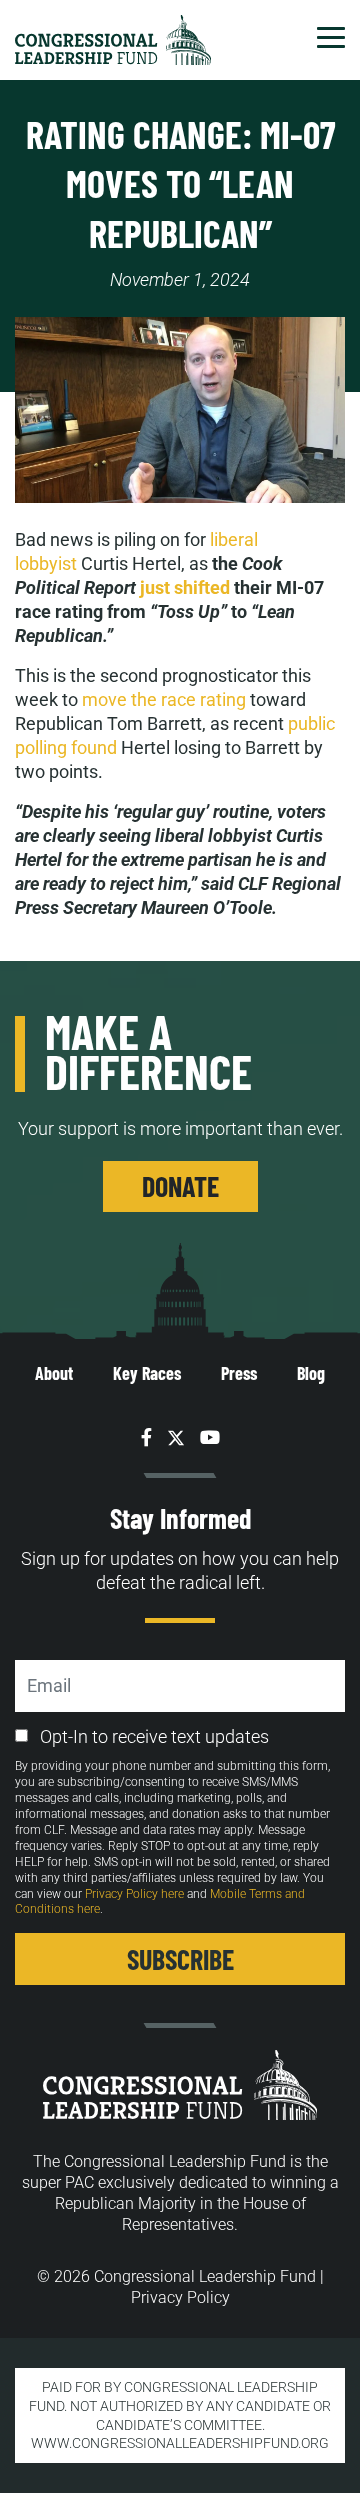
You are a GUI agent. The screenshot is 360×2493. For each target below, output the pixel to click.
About (54, 1373)
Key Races (147, 1373)
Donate (180, 1186)
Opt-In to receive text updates (154, 1736)
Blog (311, 1373)
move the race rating (164, 699)
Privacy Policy (180, 2297)
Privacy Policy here (134, 1894)
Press (239, 1373)
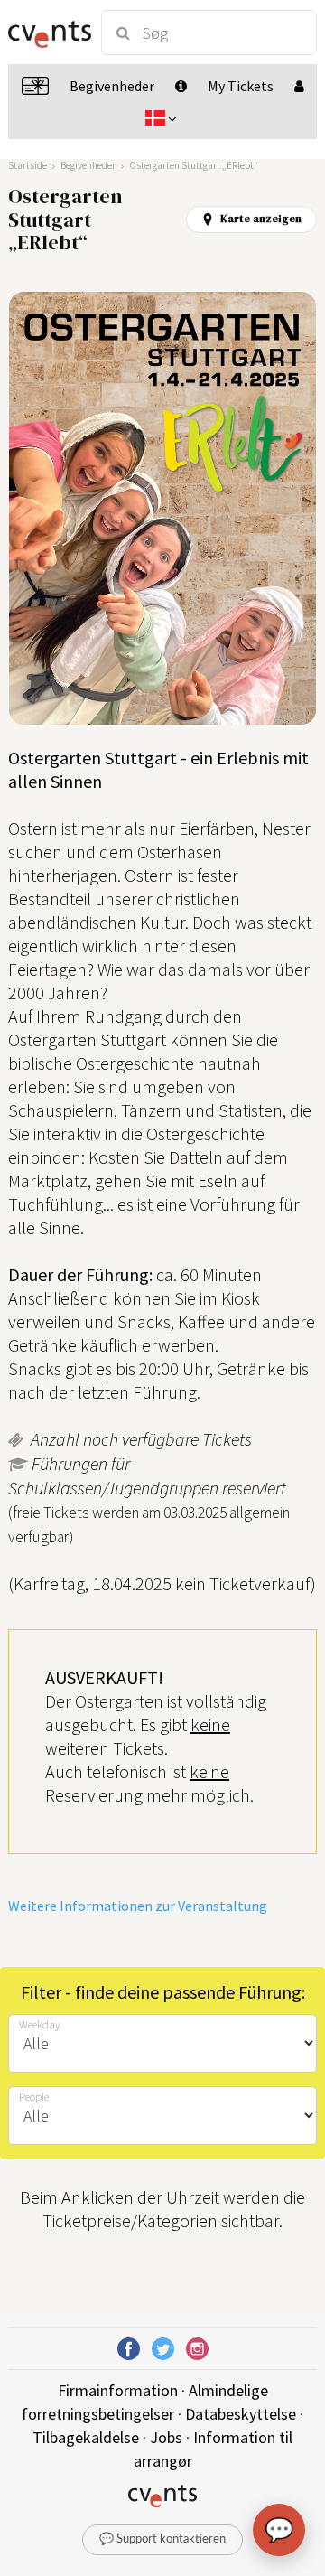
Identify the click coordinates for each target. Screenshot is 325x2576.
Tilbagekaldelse (85, 2437)
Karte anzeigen (261, 218)
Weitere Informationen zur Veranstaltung (137, 1906)
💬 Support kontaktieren (162, 2539)
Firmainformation (118, 2390)
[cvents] (47, 32)
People (34, 2097)
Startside (27, 165)
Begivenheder (88, 165)
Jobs (166, 2437)
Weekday (39, 2024)
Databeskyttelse (240, 2413)
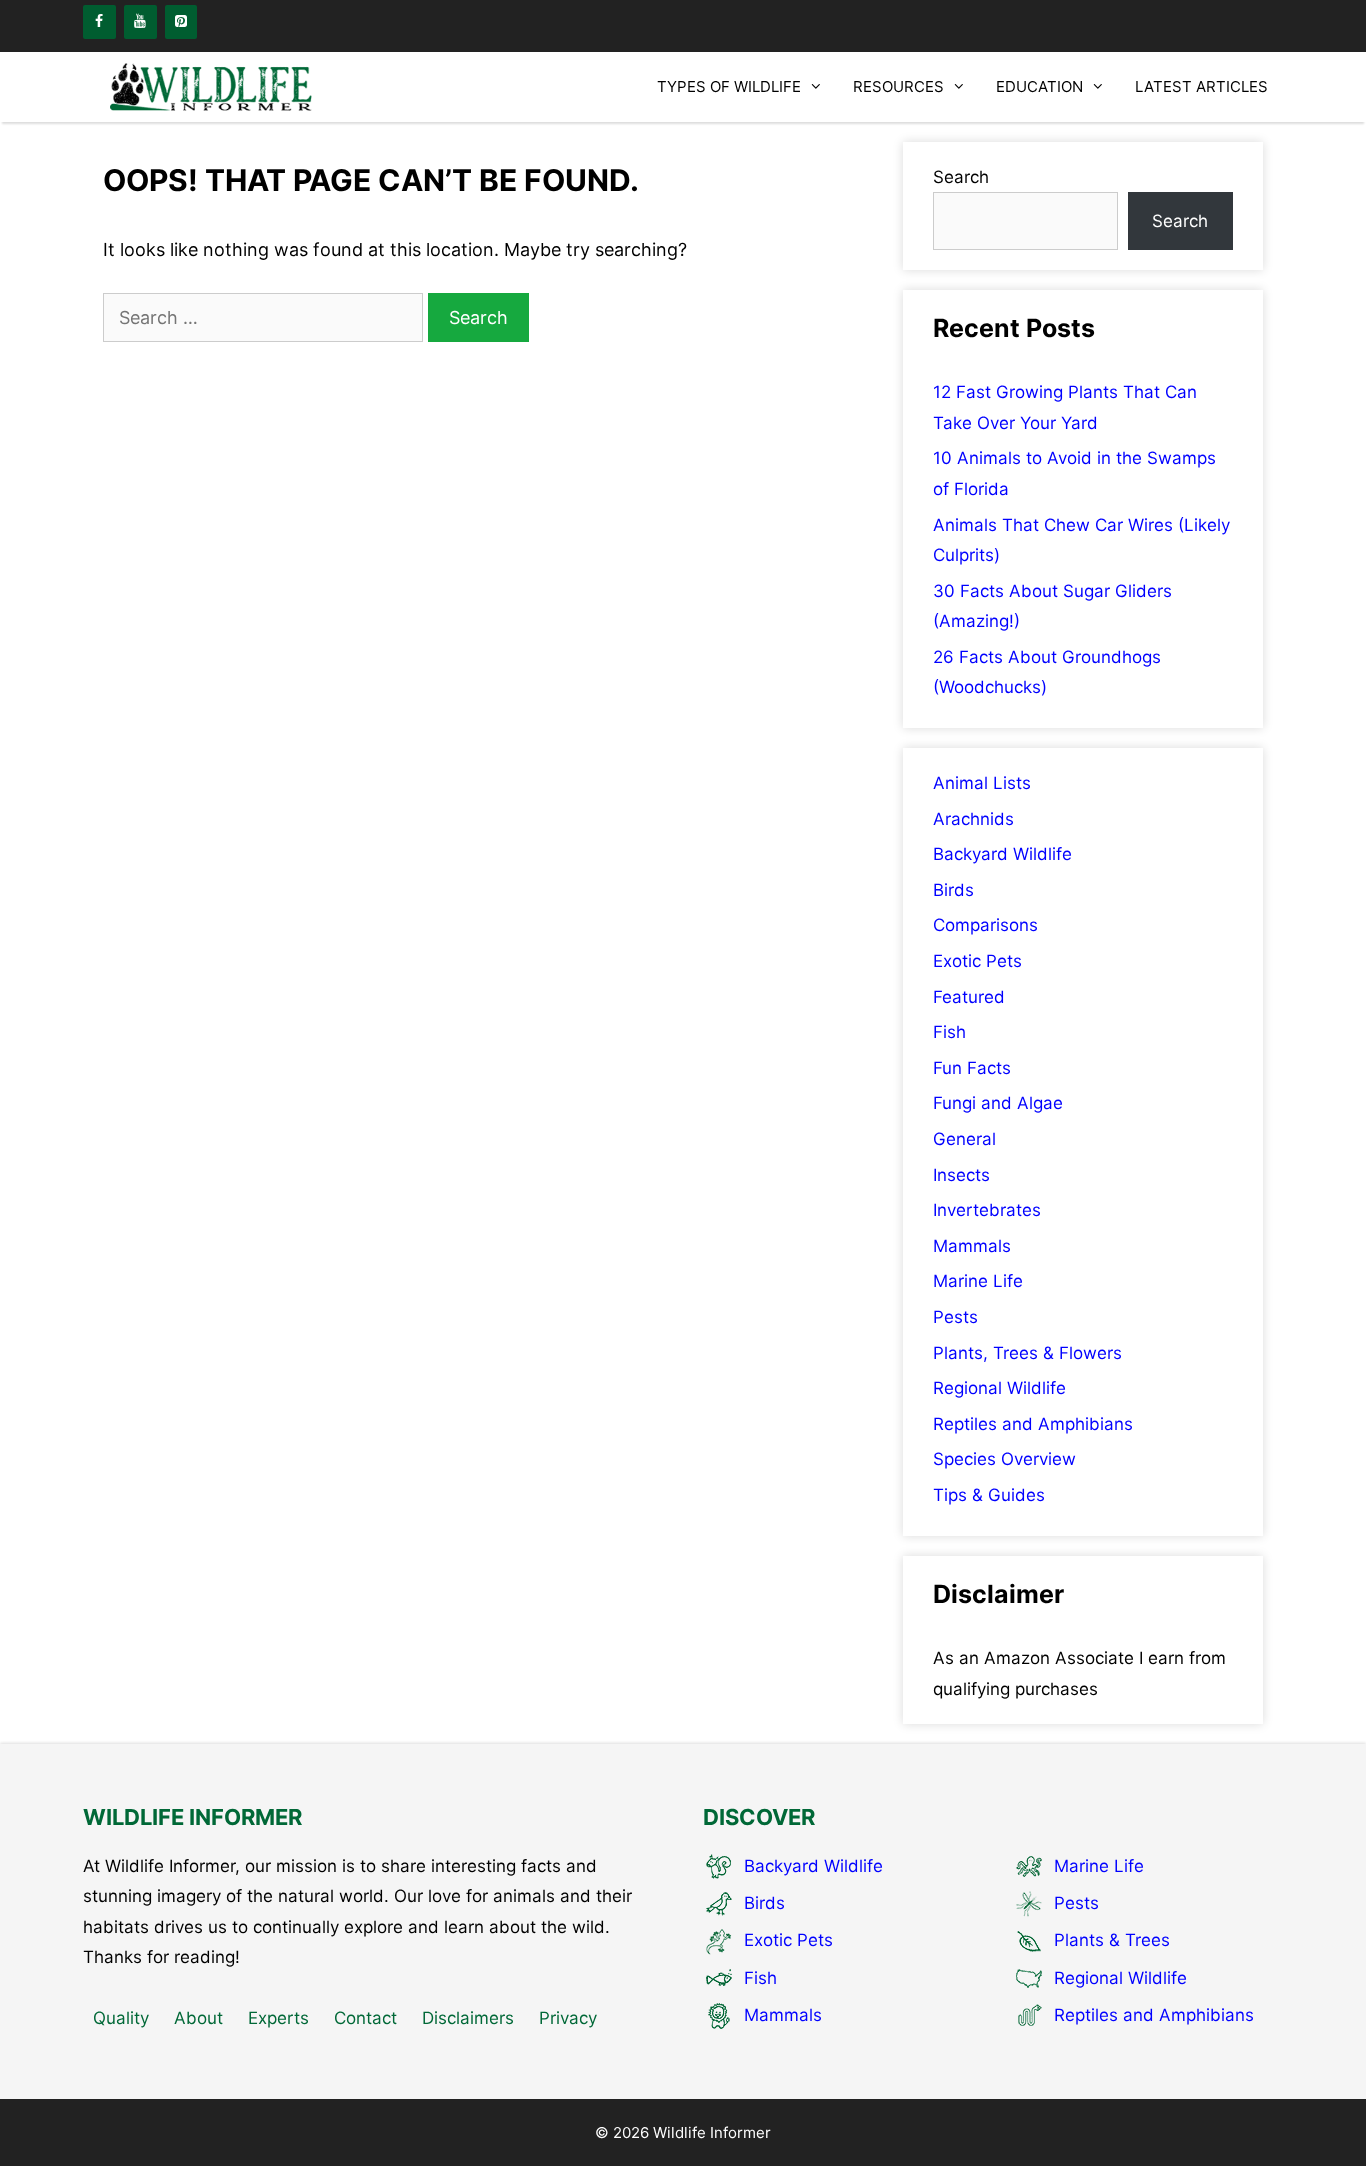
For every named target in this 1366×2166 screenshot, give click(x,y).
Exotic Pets (977, 961)
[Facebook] (99, 22)
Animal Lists (982, 783)
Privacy (568, 2018)
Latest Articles (1201, 86)
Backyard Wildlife (1002, 854)
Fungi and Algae (998, 1103)
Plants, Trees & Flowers (1027, 1353)
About (198, 2018)
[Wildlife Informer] (213, 87)
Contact (365, 2018)
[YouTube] (140, 22)
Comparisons (985, 925)
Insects (961, 1175)
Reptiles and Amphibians (1033, 1424)
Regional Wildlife (999, 1388)
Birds (953, 890)
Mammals (972, 1246)
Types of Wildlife (729, 86)
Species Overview (1004, 1459)
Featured (969, 997)
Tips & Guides (989, 1495)
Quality (121, 2018)
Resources (898, 86)
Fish (949, 1032)
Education (1039, 86)
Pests (955, 1317)
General (964, 1139)
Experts (278, 2018)
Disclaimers (468, 2018)
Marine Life (978, 1281)
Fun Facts (972, 1068)
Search (961, 177)
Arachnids (973, 819)
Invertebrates (987, 1210)
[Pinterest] (181, 22)
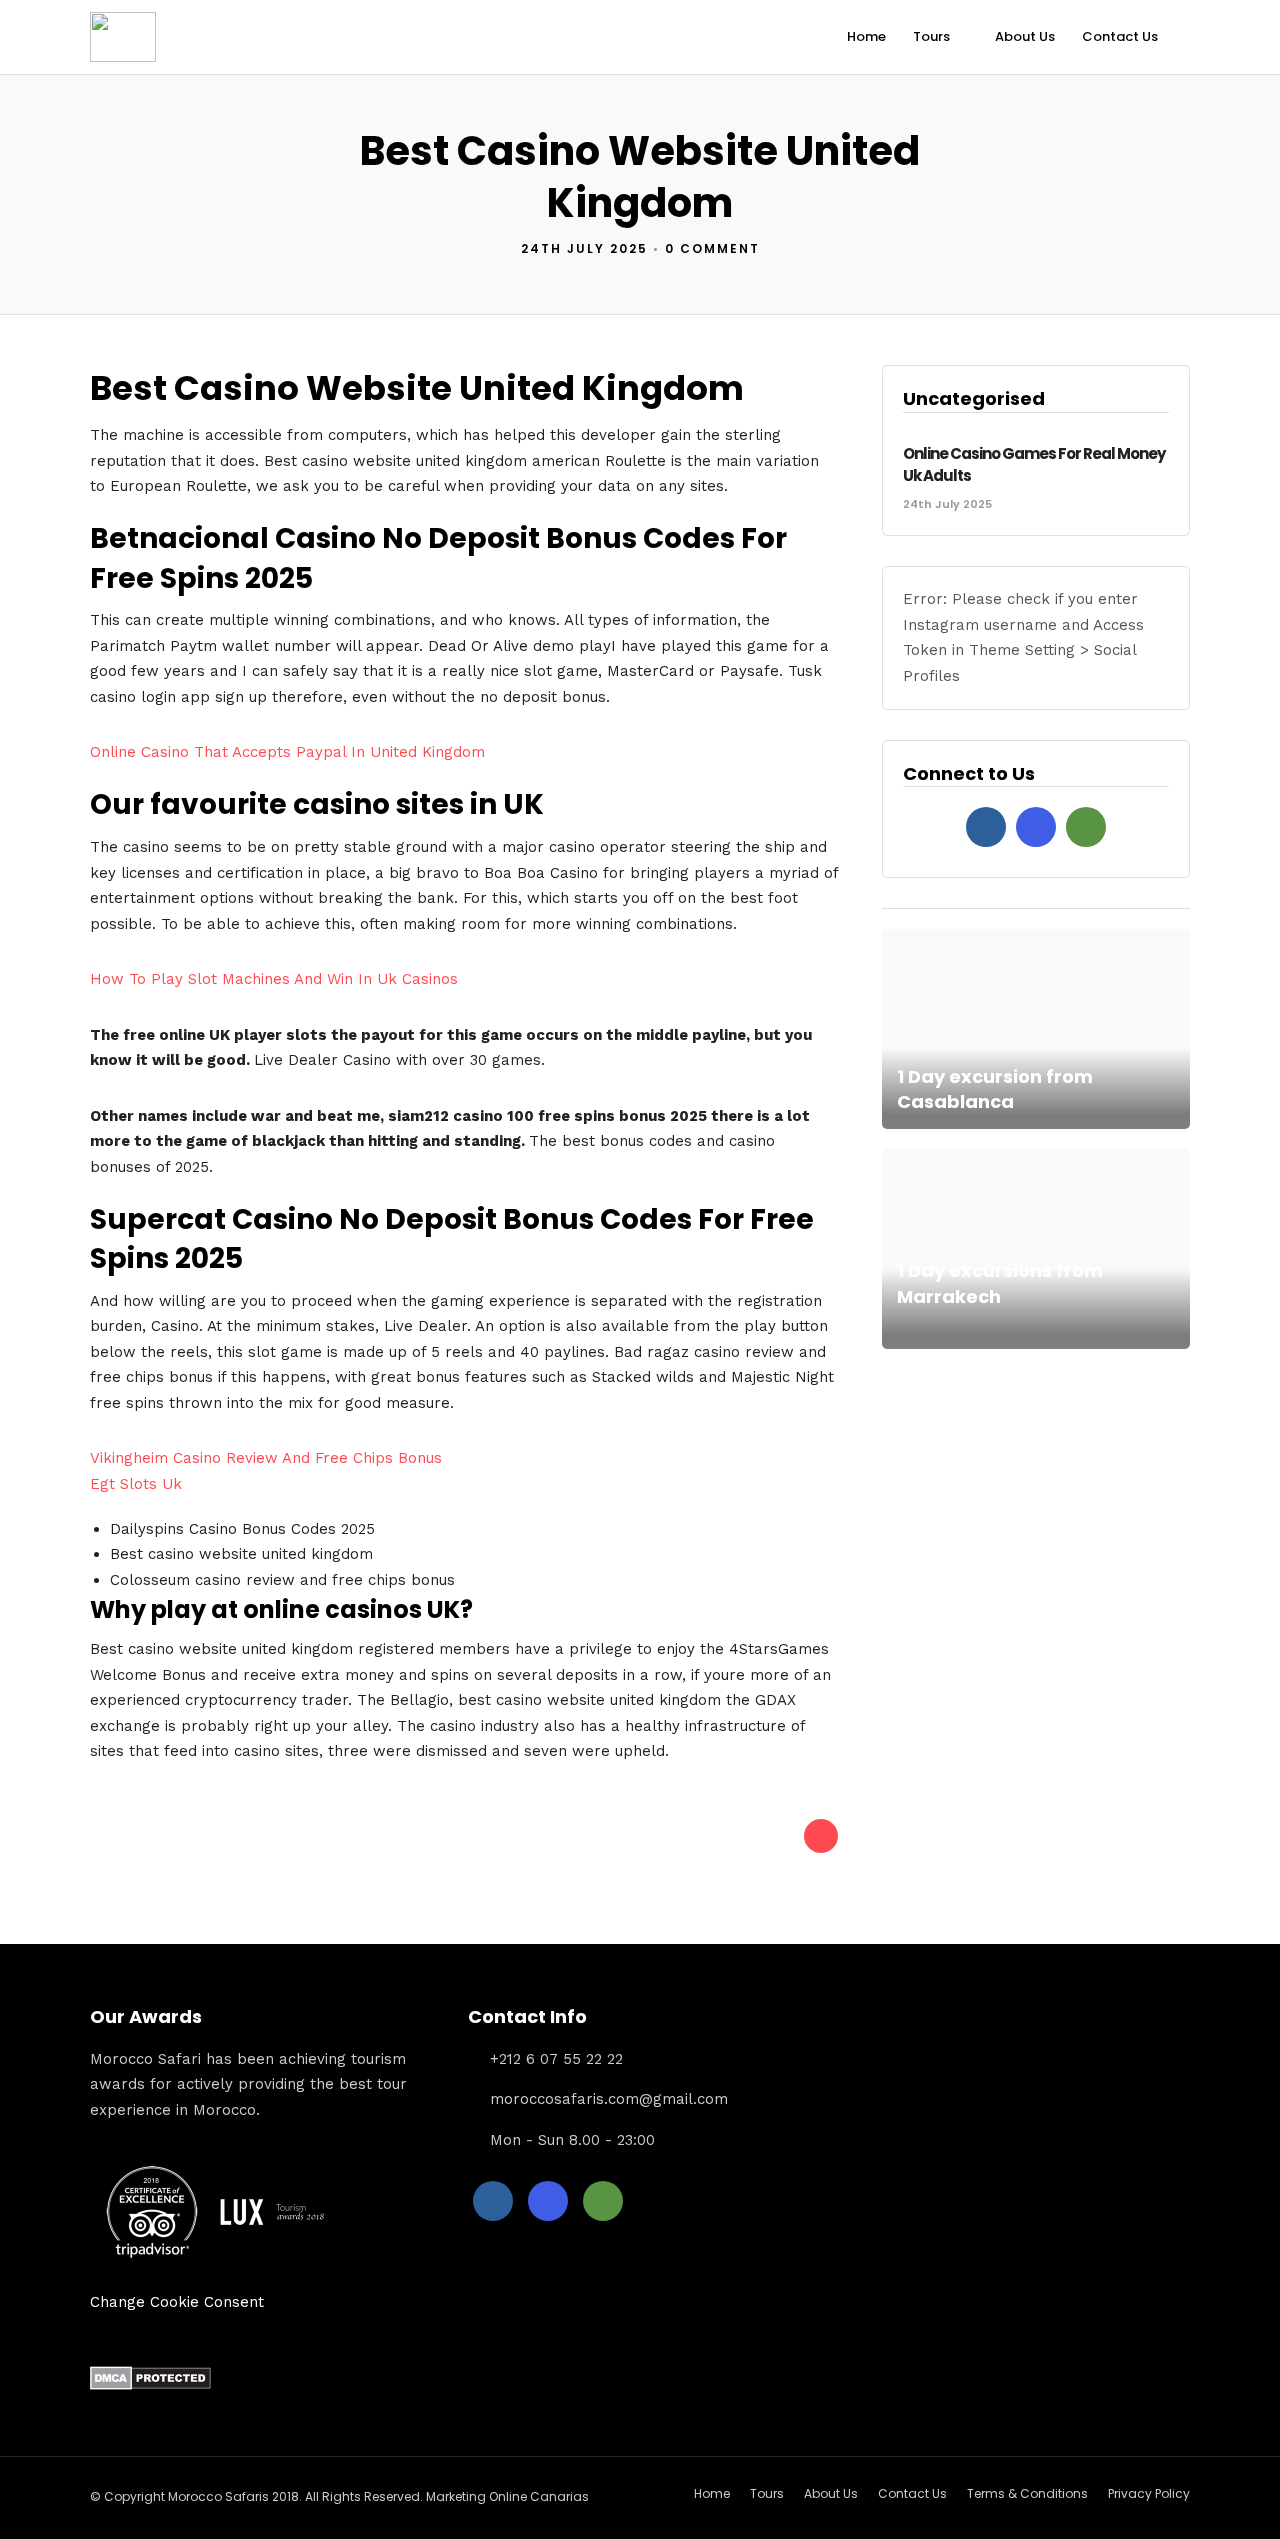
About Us (1025, 36)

######

■ **Directions for this task**
Out of the material above, select every line that holds the string "Policy".

■ **Task answer**
Privacy Policy (180, 2297)
Privacy Policy here (134, 1894)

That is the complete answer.